In summary, how might you approach a hypertensive patient who comes to your clinic with a low diastolic blood pressure? First, interpret this as a poor prognostic sign from a cardiovascular perspective, which should prompt you to optimize them from a prevention standpoint. Second, discuss the risks and benefits of guideline-recommended BP goals with the patient and consider whether a more lenient blood pressure goal might be indicated; for example, are they frail or do they have chronic kidney disease. Third, up-titrate antihypertensive therapy as you deem appropriate, particularly for individuals with persistent elevations in systolic BP, without worrying as much about dropping the diastolic BP too low.
Main Learning Points
Numerous observational studies have documented a J-curve association between diastolic blood pressure (DBP) and adverse cardiac events, with increased risk for events observed at very high and very low levels of DBP.

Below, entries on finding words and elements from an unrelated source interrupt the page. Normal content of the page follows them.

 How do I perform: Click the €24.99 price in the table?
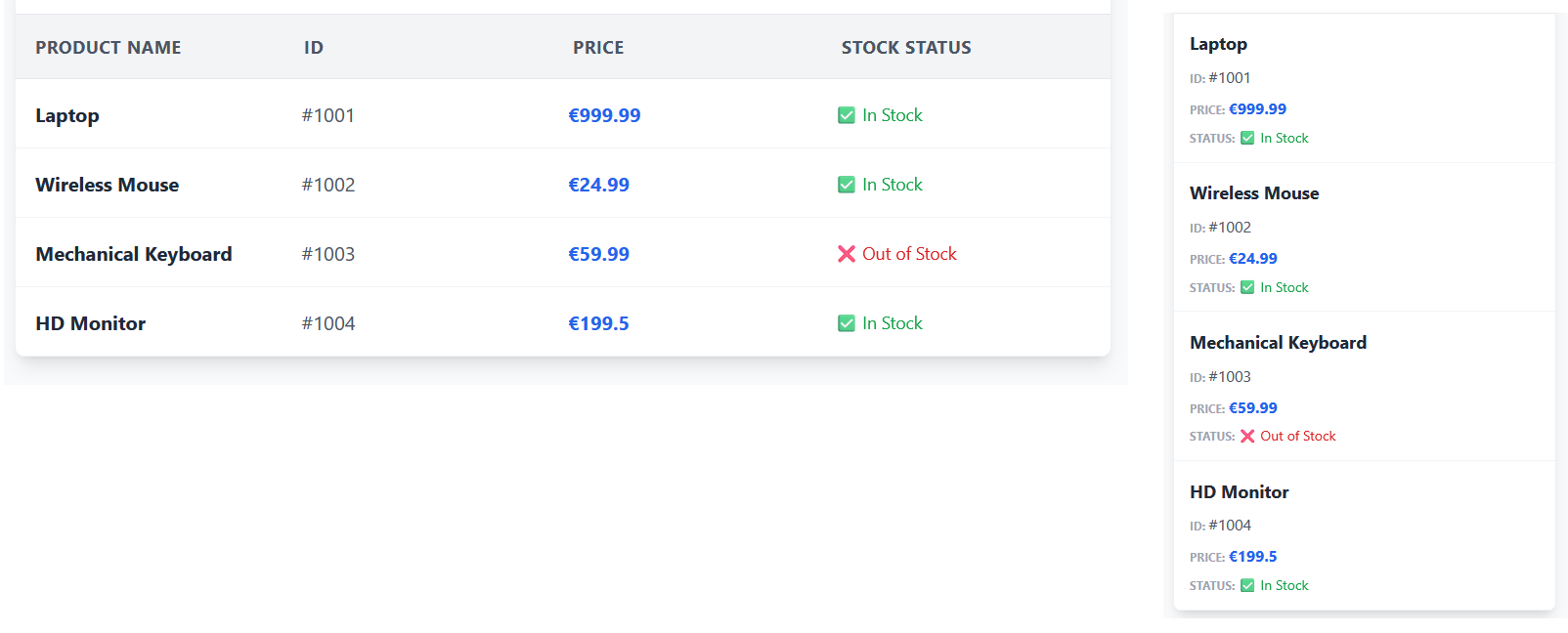(599, 185)
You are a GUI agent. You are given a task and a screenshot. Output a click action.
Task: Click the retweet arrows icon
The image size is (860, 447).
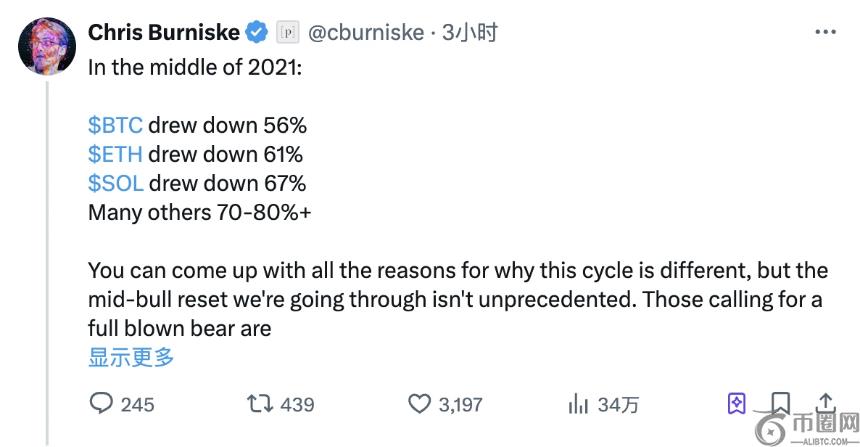pyautogui.click(x=260, y=403)
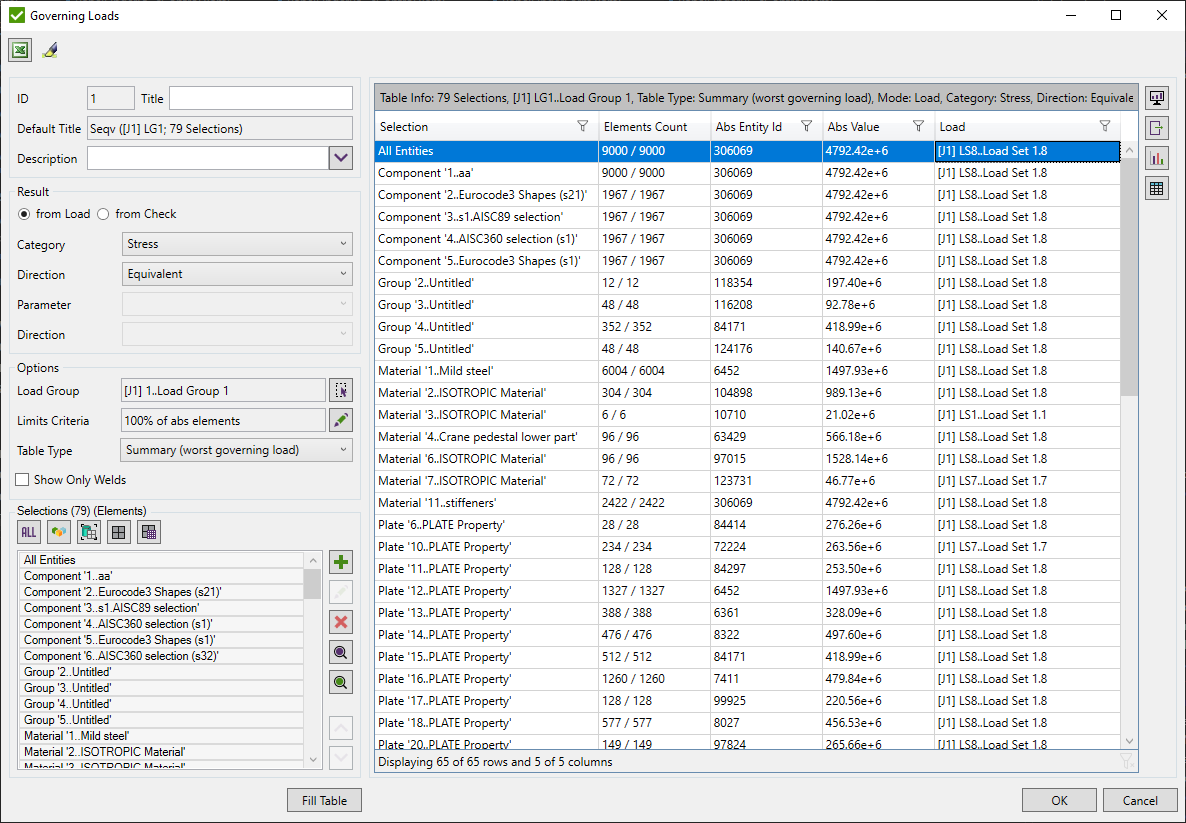This screenshot has width=1186, height=823.
Task: Confirm dialog with the OK button
Action: 1059,800
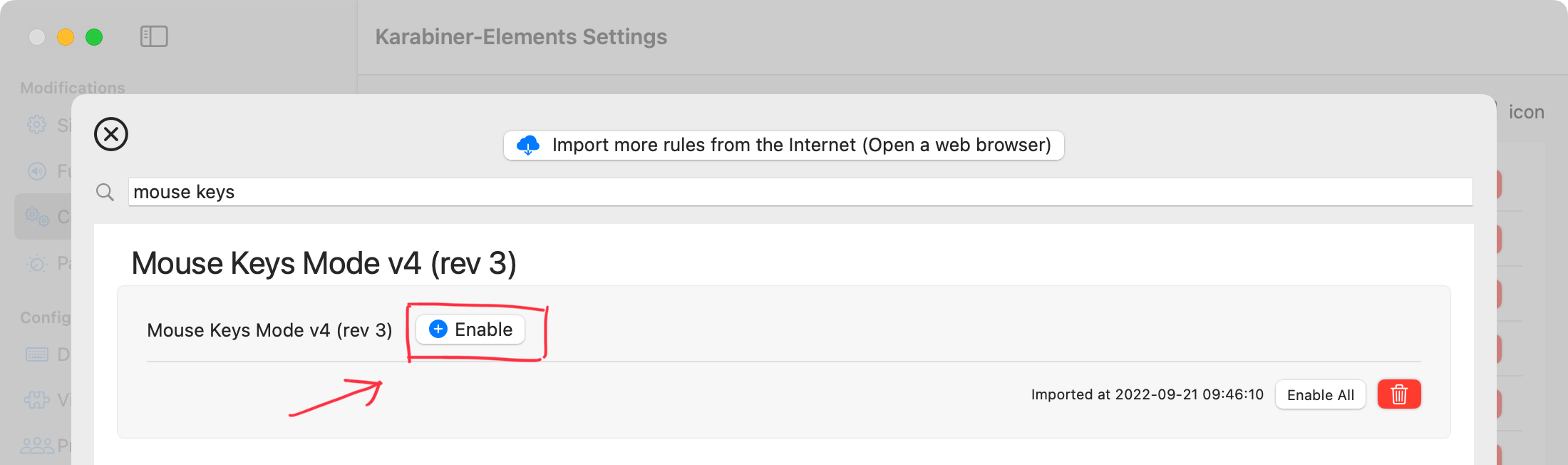Click the Enable All button
The height and width of the screenshot is (465, 1568).
(1321, 394)
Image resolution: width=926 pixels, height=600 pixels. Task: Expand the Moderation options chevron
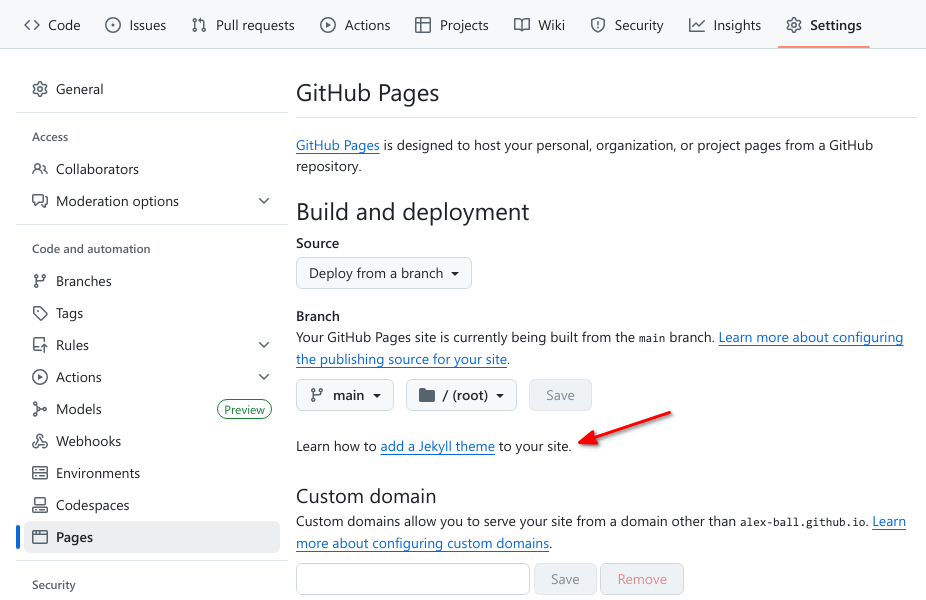264,201
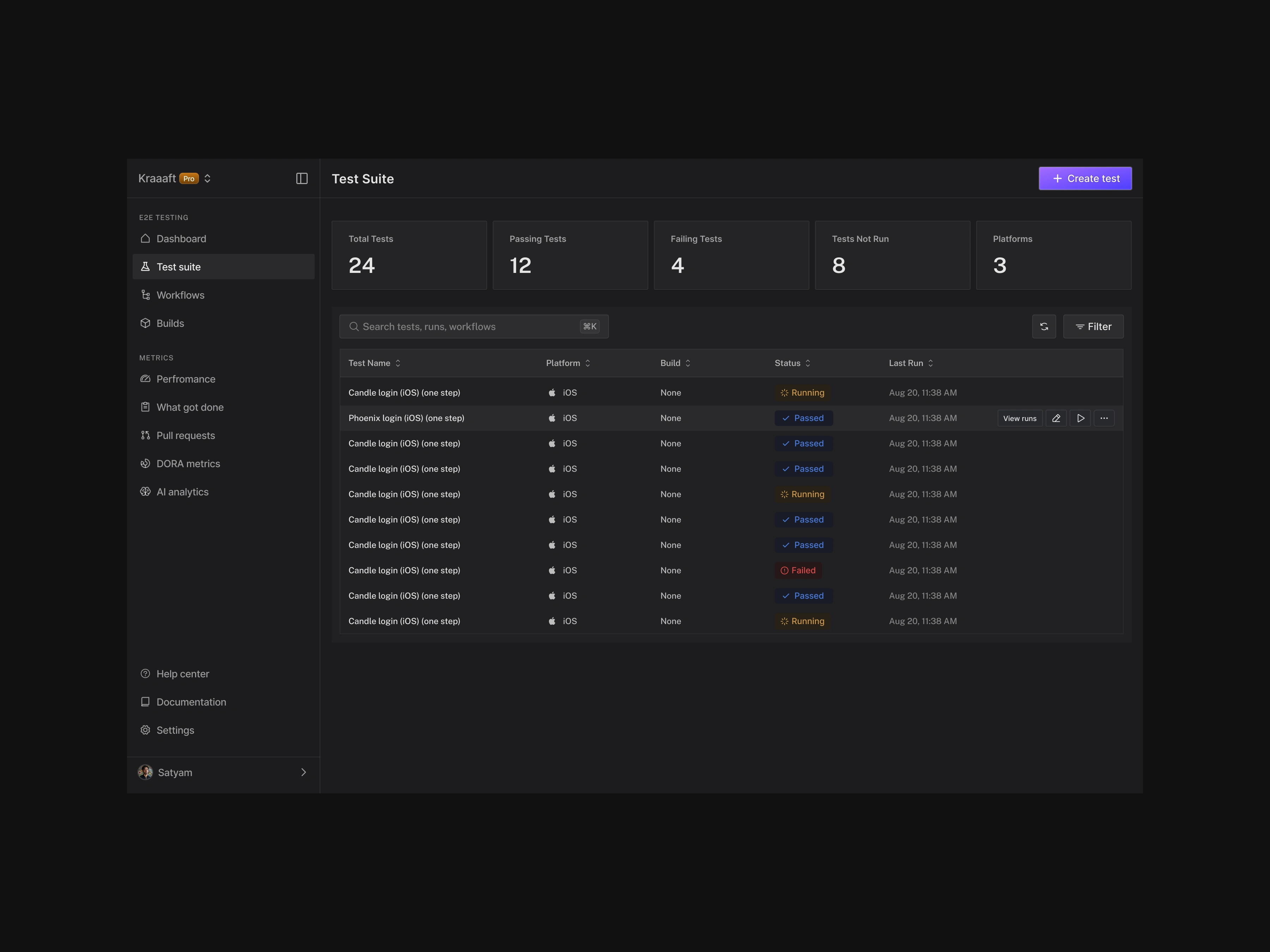Run Phoenix login test play icon
The height and width of the screenshot is (952, 1270).
coord(1080,418)
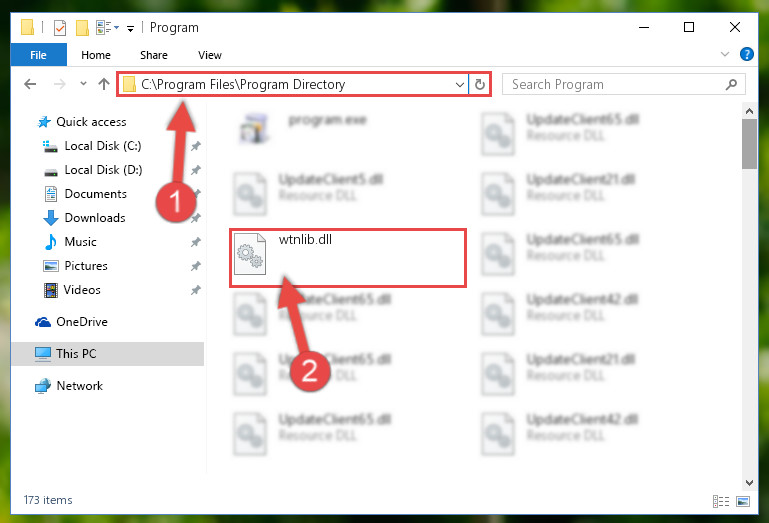Refresh the current folder view

coord(480,84)
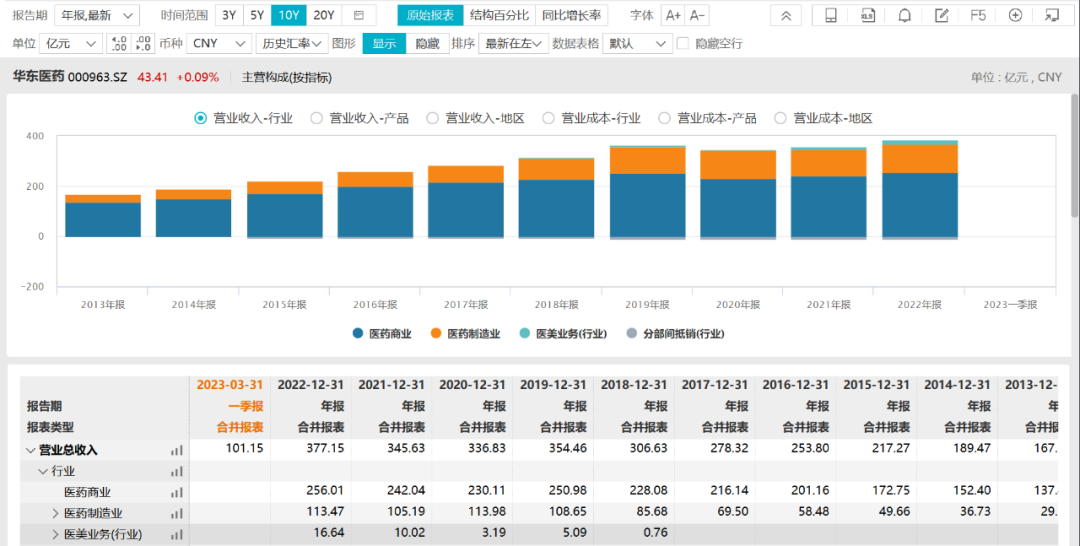Enable the 隐藏空行 checkbox
This screenshot has width=1080, height=546.
coord(683,44)
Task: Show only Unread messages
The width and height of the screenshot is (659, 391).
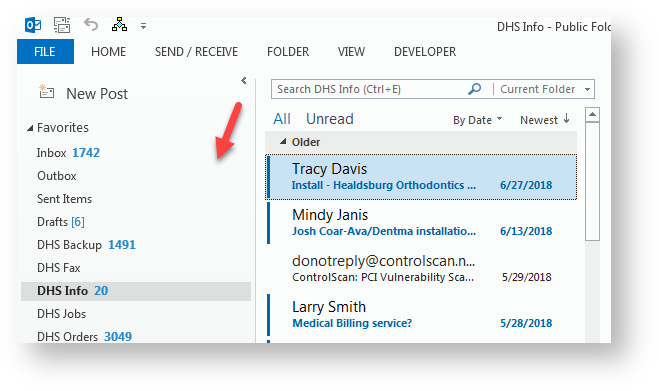Action: point(330,119)
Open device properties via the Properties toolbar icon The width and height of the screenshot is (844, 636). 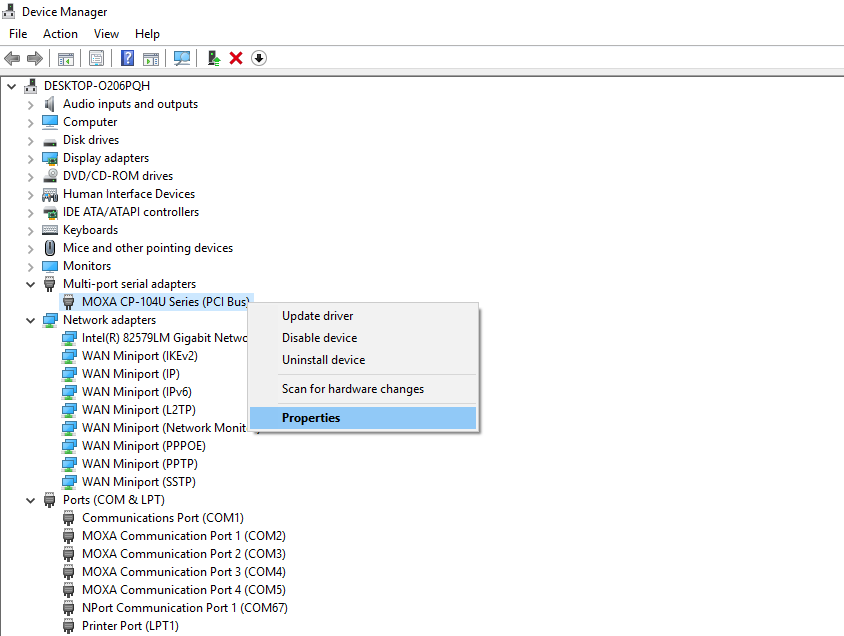96,58
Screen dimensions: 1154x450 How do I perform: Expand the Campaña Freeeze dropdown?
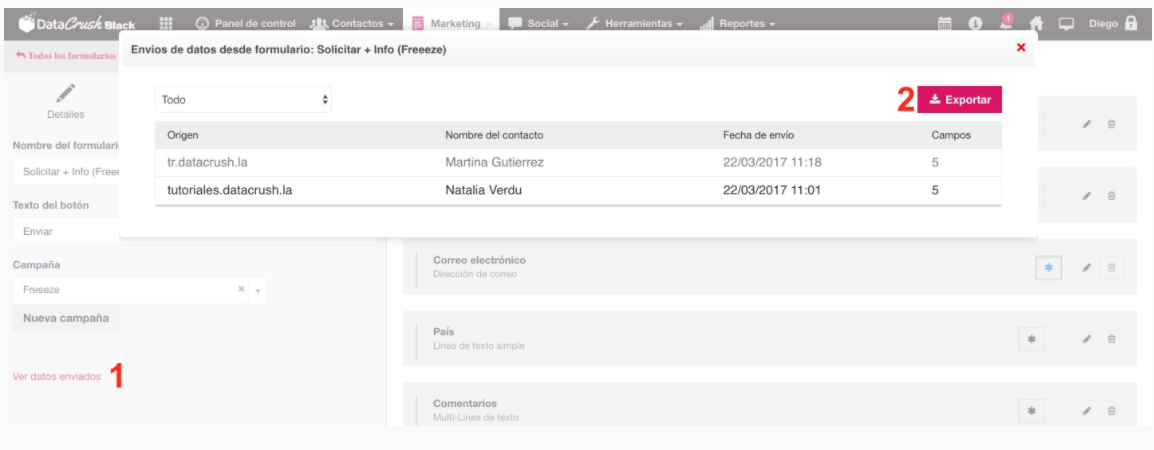(258, 290)
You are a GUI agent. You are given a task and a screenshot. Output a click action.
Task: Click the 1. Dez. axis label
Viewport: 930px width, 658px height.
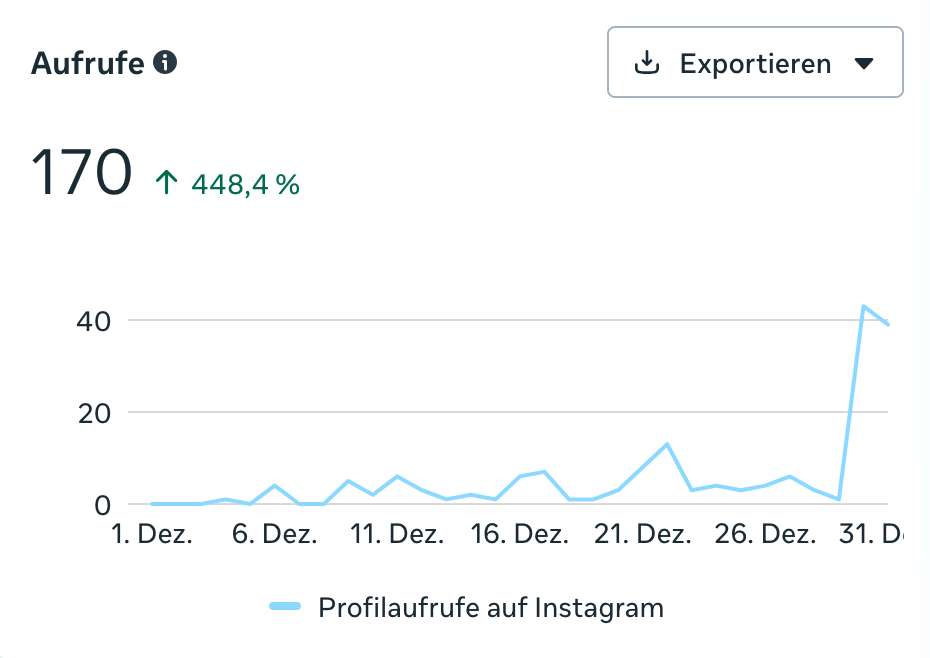[x=151, y=534]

This finding may deter physicians from more intensive treatment of systolic hypertension in the setting of low DBP
More recent analyses using both Mendelian randomisation and post-hoc examination of the SPRINT and ACCORD trials suggest that the association of low DBP with adverse cardiac events is due to confounding or reverse causation and, thus, the diastolic BP J-curve does not appear to be a causal phenomenon.
These findings suggest that antihypertensives should not be withheld or reduced in those with systolic hypertension and low DBP.
Disclosure
The authors report no conflicts of interest in this work.